## INSTRUCTIONS FOR THE TASK:
Please reproduce the records below word for word, starting with the line that contains "How do I perform: Collapse" and going on through the line that contains "pos(135,275)", both included, and nothing else.

(Entries on target coordinates)

· · · ·

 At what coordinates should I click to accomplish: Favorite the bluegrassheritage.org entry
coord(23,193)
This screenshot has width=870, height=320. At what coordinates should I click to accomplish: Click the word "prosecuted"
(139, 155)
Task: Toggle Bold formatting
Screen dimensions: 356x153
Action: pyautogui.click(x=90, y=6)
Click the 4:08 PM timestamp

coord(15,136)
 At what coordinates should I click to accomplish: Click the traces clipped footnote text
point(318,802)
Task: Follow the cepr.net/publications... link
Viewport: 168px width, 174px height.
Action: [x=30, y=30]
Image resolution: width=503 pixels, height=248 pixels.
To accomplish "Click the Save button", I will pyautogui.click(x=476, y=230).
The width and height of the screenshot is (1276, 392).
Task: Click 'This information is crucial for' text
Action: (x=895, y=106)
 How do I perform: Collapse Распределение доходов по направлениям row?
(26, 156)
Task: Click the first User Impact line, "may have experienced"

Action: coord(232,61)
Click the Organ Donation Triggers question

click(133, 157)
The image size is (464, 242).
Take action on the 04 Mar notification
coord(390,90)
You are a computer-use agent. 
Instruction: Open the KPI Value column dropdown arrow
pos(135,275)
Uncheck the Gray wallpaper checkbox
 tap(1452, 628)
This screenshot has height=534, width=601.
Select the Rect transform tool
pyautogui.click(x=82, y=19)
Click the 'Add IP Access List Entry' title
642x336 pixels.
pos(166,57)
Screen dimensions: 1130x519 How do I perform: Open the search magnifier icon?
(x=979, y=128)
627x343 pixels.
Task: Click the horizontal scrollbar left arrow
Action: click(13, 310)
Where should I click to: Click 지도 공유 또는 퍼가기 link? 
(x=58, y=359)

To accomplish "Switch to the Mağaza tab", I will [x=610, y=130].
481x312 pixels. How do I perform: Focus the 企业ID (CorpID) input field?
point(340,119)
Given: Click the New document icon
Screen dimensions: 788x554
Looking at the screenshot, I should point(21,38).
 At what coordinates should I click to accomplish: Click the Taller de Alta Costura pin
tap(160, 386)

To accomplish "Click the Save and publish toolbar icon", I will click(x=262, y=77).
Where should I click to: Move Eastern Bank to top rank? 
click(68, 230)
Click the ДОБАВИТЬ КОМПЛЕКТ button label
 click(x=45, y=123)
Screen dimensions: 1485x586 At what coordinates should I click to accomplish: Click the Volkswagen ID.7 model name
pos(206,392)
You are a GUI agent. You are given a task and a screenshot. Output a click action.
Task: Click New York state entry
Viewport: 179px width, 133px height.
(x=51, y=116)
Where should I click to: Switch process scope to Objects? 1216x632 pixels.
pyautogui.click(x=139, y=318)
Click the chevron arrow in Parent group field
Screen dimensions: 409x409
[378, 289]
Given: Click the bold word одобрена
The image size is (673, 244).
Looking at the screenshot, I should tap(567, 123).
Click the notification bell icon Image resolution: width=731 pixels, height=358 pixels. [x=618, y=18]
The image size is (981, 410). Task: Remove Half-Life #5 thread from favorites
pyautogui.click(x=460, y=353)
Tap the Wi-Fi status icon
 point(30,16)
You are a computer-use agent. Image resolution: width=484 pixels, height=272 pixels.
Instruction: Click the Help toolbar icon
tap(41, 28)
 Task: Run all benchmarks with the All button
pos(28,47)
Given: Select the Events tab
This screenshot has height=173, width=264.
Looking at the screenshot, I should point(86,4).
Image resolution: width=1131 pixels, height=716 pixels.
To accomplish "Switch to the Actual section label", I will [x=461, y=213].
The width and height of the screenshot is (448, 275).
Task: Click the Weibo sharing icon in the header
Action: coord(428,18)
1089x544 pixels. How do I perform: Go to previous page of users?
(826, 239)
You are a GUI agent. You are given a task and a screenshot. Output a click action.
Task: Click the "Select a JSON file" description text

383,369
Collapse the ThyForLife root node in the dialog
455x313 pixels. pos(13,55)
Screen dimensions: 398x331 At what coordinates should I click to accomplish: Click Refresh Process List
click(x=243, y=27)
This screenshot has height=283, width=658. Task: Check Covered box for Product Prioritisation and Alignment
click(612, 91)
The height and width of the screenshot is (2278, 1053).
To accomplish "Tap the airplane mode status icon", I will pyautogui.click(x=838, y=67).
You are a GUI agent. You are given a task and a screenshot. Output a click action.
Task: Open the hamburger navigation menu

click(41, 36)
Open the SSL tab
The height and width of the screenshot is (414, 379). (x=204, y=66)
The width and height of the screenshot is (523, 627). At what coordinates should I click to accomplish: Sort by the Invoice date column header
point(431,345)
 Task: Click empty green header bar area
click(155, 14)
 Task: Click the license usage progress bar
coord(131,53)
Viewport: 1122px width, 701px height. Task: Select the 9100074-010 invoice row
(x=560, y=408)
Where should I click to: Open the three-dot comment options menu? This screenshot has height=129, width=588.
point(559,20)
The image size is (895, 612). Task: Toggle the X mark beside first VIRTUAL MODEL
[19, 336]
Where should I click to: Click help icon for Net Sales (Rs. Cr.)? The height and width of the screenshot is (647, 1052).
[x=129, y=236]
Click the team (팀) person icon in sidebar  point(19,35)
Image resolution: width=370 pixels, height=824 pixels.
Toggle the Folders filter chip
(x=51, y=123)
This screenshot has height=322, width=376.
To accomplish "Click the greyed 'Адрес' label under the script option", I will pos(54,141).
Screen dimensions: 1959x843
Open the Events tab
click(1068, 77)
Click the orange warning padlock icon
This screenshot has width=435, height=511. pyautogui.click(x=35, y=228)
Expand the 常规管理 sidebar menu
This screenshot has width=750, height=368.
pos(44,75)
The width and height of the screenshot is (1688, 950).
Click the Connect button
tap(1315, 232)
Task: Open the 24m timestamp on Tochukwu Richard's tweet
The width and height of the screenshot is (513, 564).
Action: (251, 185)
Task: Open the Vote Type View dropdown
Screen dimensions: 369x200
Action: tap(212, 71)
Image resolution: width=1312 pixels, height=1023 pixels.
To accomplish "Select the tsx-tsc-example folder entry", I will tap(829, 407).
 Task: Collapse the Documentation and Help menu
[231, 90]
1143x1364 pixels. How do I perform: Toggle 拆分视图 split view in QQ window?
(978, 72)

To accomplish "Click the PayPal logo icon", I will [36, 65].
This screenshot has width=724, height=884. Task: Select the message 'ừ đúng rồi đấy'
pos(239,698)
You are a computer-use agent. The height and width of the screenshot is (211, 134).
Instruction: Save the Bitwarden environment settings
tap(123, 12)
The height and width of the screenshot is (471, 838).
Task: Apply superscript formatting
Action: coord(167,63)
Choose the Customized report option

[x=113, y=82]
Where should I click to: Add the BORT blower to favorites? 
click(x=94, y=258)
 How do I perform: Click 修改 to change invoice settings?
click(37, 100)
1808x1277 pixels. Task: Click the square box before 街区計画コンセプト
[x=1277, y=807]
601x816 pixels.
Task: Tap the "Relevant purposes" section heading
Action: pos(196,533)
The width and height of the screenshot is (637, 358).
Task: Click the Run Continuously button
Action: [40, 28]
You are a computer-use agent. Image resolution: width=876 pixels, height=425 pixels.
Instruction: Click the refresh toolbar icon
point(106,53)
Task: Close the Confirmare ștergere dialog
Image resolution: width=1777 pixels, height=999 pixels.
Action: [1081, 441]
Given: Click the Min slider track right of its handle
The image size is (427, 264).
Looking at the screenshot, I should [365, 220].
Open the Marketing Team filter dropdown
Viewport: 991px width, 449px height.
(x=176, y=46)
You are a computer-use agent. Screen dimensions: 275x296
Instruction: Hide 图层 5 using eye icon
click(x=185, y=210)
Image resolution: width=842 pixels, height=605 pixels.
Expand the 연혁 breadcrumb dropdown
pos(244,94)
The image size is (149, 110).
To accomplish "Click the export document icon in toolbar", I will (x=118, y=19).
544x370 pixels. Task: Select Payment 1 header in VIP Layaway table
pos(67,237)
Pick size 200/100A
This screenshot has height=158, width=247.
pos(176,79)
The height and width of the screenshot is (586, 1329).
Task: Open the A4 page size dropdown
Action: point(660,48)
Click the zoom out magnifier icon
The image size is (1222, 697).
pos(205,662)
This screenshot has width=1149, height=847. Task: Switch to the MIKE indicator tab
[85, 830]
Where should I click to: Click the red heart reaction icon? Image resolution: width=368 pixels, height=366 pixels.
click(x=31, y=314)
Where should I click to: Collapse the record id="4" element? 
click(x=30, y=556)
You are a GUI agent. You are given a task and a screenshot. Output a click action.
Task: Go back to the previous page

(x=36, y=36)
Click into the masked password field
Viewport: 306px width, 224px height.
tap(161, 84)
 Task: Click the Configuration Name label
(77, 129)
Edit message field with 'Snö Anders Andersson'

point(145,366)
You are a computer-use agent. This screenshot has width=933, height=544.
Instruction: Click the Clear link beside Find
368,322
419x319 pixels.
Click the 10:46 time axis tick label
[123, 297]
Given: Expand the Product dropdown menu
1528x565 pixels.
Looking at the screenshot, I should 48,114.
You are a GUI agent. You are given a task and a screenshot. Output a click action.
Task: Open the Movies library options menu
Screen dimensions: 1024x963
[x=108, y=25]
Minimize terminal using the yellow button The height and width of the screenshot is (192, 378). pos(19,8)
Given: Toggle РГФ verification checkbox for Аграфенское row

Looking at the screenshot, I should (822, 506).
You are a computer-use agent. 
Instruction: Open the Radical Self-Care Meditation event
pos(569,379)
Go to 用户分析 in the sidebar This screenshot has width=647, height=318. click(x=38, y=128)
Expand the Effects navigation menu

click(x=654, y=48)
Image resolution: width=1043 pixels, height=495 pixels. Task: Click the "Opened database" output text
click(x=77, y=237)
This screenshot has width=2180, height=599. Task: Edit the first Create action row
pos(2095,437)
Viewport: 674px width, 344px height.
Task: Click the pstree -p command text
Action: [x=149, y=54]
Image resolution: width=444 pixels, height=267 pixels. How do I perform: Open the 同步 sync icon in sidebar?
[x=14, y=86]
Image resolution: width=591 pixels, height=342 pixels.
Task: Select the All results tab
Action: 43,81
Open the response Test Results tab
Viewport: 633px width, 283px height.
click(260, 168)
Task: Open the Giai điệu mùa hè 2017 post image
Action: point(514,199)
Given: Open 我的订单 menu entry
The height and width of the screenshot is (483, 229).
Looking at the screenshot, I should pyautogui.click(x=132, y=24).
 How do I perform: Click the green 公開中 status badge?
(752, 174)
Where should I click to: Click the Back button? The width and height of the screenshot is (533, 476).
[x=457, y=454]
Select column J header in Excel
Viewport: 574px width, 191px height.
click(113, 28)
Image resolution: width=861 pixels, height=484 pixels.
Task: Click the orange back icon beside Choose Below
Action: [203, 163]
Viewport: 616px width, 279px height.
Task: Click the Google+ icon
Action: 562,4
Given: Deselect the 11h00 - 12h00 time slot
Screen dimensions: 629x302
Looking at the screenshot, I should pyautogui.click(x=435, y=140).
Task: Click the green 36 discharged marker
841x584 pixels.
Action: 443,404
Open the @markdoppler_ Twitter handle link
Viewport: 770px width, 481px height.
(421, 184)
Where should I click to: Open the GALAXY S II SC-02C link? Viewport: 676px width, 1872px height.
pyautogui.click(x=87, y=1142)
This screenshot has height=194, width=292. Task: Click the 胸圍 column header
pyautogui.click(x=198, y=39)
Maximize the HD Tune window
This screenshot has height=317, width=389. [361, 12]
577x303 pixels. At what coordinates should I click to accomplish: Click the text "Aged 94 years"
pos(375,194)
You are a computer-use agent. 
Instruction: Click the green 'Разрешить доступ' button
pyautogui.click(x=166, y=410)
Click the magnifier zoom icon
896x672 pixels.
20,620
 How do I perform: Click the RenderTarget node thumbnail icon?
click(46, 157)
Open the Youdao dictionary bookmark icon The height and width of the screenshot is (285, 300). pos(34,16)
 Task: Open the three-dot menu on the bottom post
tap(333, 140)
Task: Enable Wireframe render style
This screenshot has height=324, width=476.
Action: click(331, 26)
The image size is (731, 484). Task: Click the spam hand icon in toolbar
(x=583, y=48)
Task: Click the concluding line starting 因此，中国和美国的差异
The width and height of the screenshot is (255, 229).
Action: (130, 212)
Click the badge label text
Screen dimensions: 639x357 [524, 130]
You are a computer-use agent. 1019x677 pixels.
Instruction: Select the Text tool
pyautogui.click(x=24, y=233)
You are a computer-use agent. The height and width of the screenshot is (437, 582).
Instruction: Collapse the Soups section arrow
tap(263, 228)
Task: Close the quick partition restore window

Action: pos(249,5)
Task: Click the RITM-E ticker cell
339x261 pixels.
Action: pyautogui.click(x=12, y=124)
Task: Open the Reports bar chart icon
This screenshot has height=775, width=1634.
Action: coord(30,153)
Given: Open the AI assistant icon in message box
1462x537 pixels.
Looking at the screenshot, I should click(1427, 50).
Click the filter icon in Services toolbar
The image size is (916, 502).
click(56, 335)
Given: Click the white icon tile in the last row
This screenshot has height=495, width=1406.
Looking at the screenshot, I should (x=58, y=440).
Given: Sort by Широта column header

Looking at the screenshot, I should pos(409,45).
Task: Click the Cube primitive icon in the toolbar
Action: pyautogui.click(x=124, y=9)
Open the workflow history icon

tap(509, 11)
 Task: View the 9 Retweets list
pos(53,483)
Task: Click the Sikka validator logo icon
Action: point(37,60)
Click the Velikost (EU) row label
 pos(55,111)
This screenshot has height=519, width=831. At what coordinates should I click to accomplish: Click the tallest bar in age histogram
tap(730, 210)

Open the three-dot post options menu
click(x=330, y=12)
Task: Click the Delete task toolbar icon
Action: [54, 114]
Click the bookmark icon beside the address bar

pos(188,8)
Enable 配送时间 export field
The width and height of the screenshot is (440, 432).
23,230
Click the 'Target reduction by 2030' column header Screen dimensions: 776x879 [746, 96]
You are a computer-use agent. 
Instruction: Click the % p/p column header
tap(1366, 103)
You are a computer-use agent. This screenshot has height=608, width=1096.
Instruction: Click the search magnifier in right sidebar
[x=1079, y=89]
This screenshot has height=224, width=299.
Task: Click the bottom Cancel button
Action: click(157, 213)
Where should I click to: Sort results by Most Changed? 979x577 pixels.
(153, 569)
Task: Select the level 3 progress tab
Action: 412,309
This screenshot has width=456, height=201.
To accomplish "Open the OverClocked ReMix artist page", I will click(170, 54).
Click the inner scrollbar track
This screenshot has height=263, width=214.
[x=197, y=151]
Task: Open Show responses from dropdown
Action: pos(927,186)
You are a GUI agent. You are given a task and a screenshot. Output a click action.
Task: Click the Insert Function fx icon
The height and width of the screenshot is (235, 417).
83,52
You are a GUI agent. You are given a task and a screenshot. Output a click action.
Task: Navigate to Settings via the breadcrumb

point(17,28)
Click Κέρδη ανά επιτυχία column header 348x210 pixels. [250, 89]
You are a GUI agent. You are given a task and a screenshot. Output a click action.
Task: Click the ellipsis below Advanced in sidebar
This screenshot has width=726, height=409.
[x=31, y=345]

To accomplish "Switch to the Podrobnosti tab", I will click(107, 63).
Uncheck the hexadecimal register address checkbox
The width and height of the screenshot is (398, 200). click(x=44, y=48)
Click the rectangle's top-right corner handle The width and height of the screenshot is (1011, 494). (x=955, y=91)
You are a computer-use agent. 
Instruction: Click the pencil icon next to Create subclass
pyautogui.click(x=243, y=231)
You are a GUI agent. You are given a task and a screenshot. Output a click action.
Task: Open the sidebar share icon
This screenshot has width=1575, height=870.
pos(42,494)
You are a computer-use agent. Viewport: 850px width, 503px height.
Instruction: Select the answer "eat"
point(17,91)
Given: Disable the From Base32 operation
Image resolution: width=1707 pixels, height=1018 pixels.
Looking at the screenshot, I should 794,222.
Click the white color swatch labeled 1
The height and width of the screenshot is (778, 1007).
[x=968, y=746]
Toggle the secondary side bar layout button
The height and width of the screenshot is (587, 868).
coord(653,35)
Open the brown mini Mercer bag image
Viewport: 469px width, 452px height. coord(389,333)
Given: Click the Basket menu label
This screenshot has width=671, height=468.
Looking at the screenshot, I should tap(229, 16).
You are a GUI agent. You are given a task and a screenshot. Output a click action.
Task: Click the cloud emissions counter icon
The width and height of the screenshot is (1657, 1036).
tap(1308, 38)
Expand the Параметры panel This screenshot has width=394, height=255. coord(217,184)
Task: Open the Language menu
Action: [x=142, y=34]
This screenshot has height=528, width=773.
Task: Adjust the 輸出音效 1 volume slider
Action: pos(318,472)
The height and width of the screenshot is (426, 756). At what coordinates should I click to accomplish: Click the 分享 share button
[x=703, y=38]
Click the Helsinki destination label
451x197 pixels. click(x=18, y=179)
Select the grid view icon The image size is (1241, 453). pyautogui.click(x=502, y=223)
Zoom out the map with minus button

· · · ·

## RESPONSE TO THIS EXERCISE:
 How do I perform: Collapse Распределение доходов по направлениям row?
(26, 156)
Task: Click the first User Impact line, "may have experienced"

Action: coord(232,61)
Click the Organ Donation Triggers question

click(133, 157)
The image size is (464, 242).
Take action on the 04 Mar notification
coord(390,90)
You are a computer-use agent. 
Instruction: Open the KPI Value column dropdown arrow
pos(135,275)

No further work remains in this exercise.